State-sanctioned religious organization in China

Chinese Taoist Association (CTA; 中国道教协会), founded in April 1957, is the official government supervisory organ of Taoism in the People's Republic of China.

== History ==
In 1980, the Central Committee of the Chinese Communist Party approved a request by the United Front Work Department to create a national conference for religious groups. The Chinese Taoist Association was one of five such religious groups, which also included the Islamic Association of China, the Catholic Patriotic Association, the Three-Self Patriotic Movement, and the Buddhist Association of China.

It is overseen by the United Front Work Department since the State Administration for Religious Affairs' absorption in the UFWD in 2018. Dozens of regional and local Taoist associations are included in this overarching group, which is encouraged by the government to be a bridge between Chinese Taoists and the government, to encourage a "patriotic merger" between Taoism and government initiatives.

The group disseminates information on traditional Taoist topics, including forums and conferences. The association was a major sponsor of the 2007 International Forum on the Tao Te Ching. The Chinese Taoist Association advocates for the re-compensation of losses inflicted on Taoism by the Cultural Revolution. Taoism was banned for several years in the People's Republic of China during that period.

Material supplied –
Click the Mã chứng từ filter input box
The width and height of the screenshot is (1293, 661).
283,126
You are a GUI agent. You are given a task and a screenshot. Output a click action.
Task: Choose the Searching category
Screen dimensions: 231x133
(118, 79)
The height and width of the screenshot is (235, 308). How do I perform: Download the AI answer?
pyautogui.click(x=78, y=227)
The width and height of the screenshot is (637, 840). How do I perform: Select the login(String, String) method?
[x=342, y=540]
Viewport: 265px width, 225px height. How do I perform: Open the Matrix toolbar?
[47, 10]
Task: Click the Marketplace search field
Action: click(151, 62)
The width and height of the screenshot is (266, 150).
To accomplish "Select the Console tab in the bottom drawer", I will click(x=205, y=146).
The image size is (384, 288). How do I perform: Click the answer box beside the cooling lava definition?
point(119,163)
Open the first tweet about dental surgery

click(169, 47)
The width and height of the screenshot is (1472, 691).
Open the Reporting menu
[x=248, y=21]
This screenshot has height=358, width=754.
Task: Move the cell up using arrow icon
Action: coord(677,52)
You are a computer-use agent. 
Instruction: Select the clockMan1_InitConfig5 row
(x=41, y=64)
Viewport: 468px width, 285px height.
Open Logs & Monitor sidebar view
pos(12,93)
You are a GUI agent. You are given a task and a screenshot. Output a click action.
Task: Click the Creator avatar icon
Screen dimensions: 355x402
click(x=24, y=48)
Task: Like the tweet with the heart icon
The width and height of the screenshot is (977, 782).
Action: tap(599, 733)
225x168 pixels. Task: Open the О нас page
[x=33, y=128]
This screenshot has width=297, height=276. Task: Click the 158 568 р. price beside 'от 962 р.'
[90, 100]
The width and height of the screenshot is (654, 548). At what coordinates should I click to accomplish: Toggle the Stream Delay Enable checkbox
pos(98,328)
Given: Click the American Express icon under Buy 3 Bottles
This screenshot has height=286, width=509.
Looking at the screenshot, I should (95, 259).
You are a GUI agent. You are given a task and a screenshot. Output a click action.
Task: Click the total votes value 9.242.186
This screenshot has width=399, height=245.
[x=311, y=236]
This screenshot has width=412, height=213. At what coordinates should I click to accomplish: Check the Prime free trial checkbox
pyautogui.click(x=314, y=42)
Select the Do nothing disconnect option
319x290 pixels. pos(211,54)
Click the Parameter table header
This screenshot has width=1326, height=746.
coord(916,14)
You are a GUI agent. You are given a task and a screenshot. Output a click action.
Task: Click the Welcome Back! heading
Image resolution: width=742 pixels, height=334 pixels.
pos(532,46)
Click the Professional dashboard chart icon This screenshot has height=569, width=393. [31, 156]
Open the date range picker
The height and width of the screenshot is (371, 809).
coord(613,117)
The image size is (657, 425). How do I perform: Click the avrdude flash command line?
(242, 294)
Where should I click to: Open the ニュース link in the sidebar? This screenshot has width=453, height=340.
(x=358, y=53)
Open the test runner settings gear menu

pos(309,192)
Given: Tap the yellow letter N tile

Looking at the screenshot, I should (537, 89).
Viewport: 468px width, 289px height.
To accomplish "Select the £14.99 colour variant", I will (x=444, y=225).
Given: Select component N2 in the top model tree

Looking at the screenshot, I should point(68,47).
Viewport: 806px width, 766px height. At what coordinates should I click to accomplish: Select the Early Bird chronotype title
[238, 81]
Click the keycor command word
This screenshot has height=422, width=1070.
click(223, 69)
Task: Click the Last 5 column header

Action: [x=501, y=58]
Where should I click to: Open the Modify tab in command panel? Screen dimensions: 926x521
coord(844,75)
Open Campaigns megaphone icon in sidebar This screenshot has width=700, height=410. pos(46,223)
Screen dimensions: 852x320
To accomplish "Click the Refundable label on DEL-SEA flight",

Assigned task 1 –
Answer these questions from the text on the Chinese Taoist Association:
(a) In what month and year was the association founded?
(b) What body has overseen it since 2018?
(c) What 2007 event did it sponsor in a major way?
Assigned task 2 – Carry on the text on the Chinese Taoist Association from its last sentence.

Task output 1 –
(a) April 1957
(b) The United Front Work Department
(c) The International Forum on the Tao Te Ching

Task output 2 –
Taoist practitioners in China are required to register with the Chinese Taoist Association in order to be granted recognition and official protection. The CTA exercises control over religious doctrine and personnel, and dictates the proper interpretation of Taoist doctrine. It also encourages Taoist practitioners to support the Communist Party and the state. For example, a Taoist scripture reading class held by the CTA in November 2010 required participants to "fervently love the socialist motherland [and] uphold the leadership of the Chinese Communist Party." The central government of China has supported and encouraged the Association, along with other official religious groups, in promoting the "harmonious society" initiative of CCP General Secretary Hu Jintao.

In February 2023, the CTA launched a searchable database of official practitioners.